Pour se rafraîchir sans climatisation, Issy-les-Moulineaux mise sur la géothermie

Énergie

Sous les grues et les échafaudages du chantier de construction du quartier Cœur de Ville, à Issy-les-Moulineaux, un réseau de tuyaux et de machines promet une alternative à la climatisation, très polluante, grâce à la géothermie.

Installé dans les sous-sols, le système, conçu et réalisé par Engie Solutions, utilisera de l’eau à 15°C, puisée à 35 mètres sous terre, pour produire du froid, mais aussi de la chaleur en hiver, grâce à des machines appelées « thermofrigopompes ».

Un autre réseau utilisant la géothermie doit être installé à Saint-Denis, pour rafraîchir le village olympique en 2024.

Dans un contexte de réchauffement climatique et de vieillissement de la population, « on ne parle pas d’un besoin de froid de confort, mais d’un besoin de froid sanitaire », soutient Aurélie Lehericy, directrice générale adjointe d’Engie Solutions Villes & Collectivités.

Chaque année, des îlots de chaleur se forment en effet dans les villes : la température augmente localement à cause de la pollution, et aussi de la chaleur dégagée par les systèmes de climatisation.

Le réseau de froid permettrait de limiter la formation de ces îlots, en évitant le recours à la climatisation individuelle sur les 105 000 mètres carrés d’immeubles du Cœur de Ville.

70 % d’énergie renouvelable

Au total, le réseau de chaud et de froid du quartier utilisera un peu plus de 70 % d’énergie renouvelable. Pour le reste, il faudra de l’électricité pour faire fonctionner la plupart des machines, et des chaudières au gaz seront installées en appoint pour les périodes de grand froid.

Comme les climatiseurs classiques, l’installation utilise aussi des fluides frigorigènes. Sous forme gazeuse, ces fluides sont de puissants gaz à effet de serre et peuvent s’échapper lors de la construction, de la maintenance, ou à cause de fuites. Ce sont eux qui contribuent le plus fortement à la pollution des climatiseurs.

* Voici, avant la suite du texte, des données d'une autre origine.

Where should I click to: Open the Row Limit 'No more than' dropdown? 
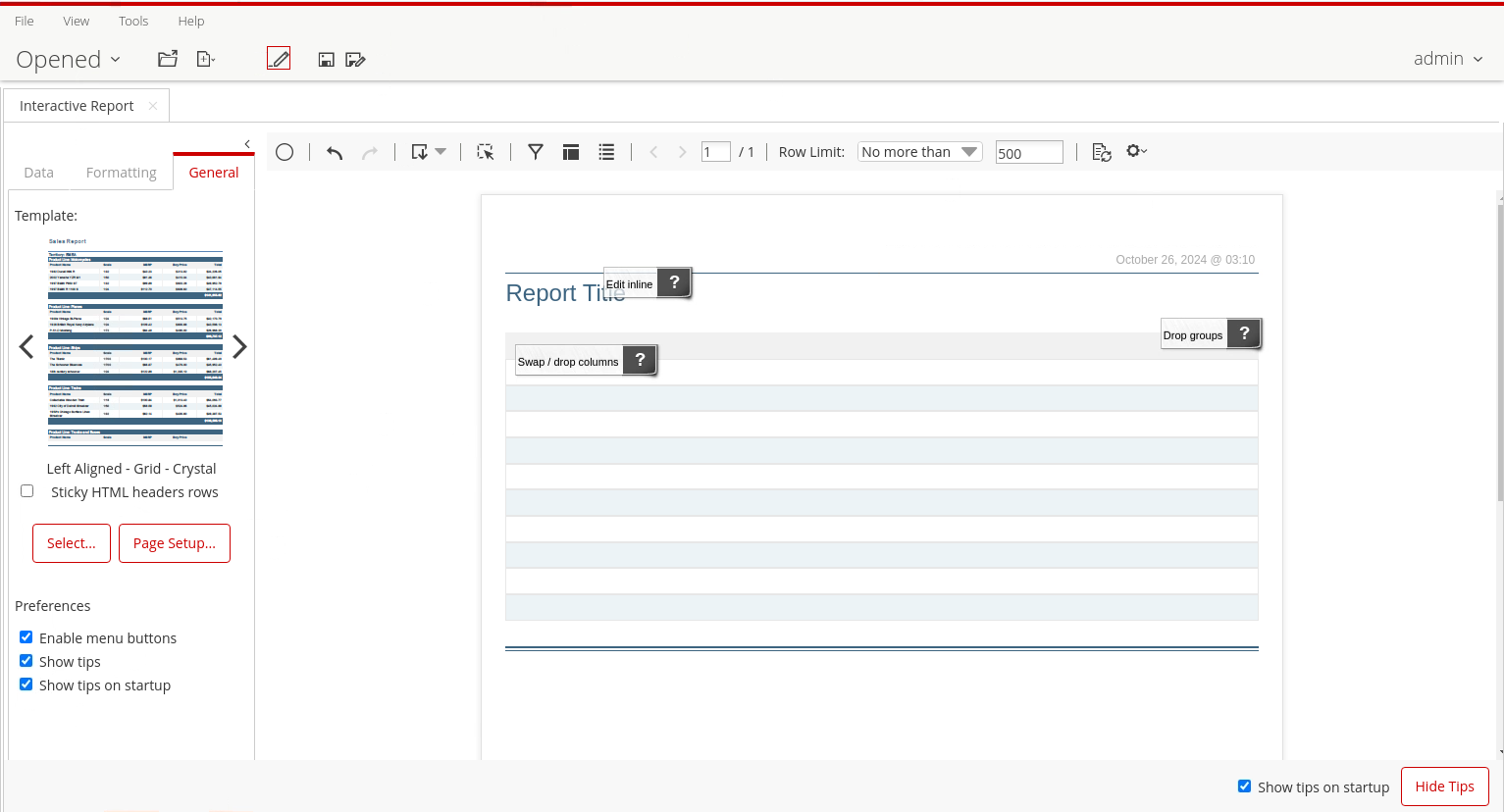919,152
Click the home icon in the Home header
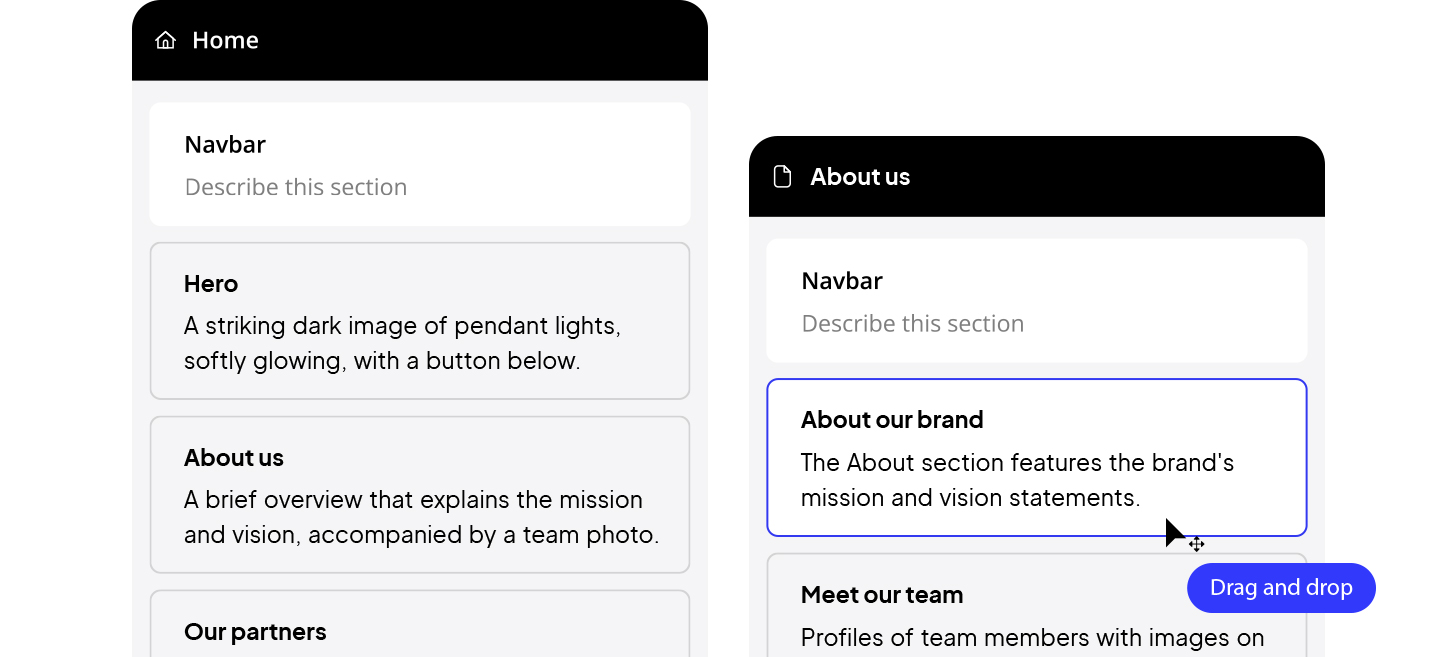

« Avec ce système, on utilise 90 % de fluides frigorigènes en moins par rapport à une climatisation classique, ce qui revient à diviser par deux les émissions de CO2 », assure Mme Lehericy.

Ces fluides sont notamment utilisés dans des petites billes qui constituent la principale innovation du chantier : placées dans une grande cuve de 130 m3, elles servent à stocker du froid à la manière de glaçons réutilisables, en particulier la nuit, afin de répondre aux fortes demandes de fraîcheur pendant l’été.

Et la facture ?

Pour ce nouveau quartier d’Issy-les-Moulineaux, le réseau de chaud et de froid a coûté 8 millions d’euros. 25 % de cette somme a été prise en charge par le promoteur immobilier Altarea, et l’Agence de la transition écologique (Ademe) a contribué à hauteur de 532 000 euros.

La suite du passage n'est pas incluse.